• **Page text**:
• • • • • • •

Dolby's Atmos brings truly immersive theatre experience to home and phone

A few years ago, I had the opportunity to view an Oscar-nominated movie in the preview theatre at the glass-encased global headquarters of Dolby Laboratories in San Francisco. The theatre actually 'floats' on a 15 cm-thick pad of air and rubber to insulate it from all outside sounds. The technology they were showing was '7.1 Surround'; but a Dolby engineer admitted the term was not strictly true. For sound that truly surrounds, it must come from both around and above and hop from speaker to speaker with the action on the screen. "We are working on it. One day you can experience it at home or on the phone in your pocket!" he told me.

Last week his prediction came true: Dolby Atmos, the first truly immersive surround sound theatre experience, was offered on a phone in India: The Lenovo A7000 is the world's first smart phone with Atmos ( see our review alongside). It is also coming to two tablet models by Lenovo Tab 2 A8 and Tab 2 A10-70, 8 and 10 inch respectively by June. Expect others to follow.

Atmos is the arguably the biggest jump in the cinematic audio technology, since Dr Ray Dolby first "invented" noise reduction, fifty years ago. In the real world, sound comes to us from all around. Our ears are very good at identifying what comes from where. While most movie sound system use 5 or 7 tracks to create a realistic experience, it would take some 128 tracks to achieve a near-total surround effect. Atmos uses clever math to overcome this hurdle. It chops up the film's sound track into audio "objects" which a computer moves in a 3-D space and hands over to a particular speaker depending on the action on-screen.

A car horn, the whirring of helicopter blades, a child crying as she runs ,can be precisely choreographed to move from speaker to speaker in a direction that mimics the action. Since 2012, some 275 films have been made with Atmos -100 of them are in India. Sathyam Cinema in Chennai was the first Indian movie hall equipped with Dolby Atmos. All the major chains - PVR, Inox, SPI, Fun, Cinepolis combined have together,some 60 screens across the country: it costs between Rs 15 and Rs 30 lakhs to convert a theatre for Atmos.

For home theatre owners, it can be a small challenge to get the 'above' sound experience. Ceiling speakers are a hassle, so Dolby has come up with a clever way solution: Upward-firing speakers: pedestal mounted floor speakers which are beamed to the roof so that the sound bounces off the ceiling. It takes a minimum of 6 speakers to get the full Atmos-pheric effect.

• • • • • • •

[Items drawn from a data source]
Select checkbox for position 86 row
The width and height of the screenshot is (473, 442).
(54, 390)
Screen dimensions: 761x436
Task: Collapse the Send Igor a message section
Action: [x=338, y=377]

• • • • • • •

• **Requirements**:
According to the article on Dolby Atmos, which movie hall was the first in India to be equipped with Dolby Atmos? The items play no part in this exercise.

• **Exercise solution**:
Sathyam Cinema in Chennai was the first Indian movie hall equipped with Dolby Atmos.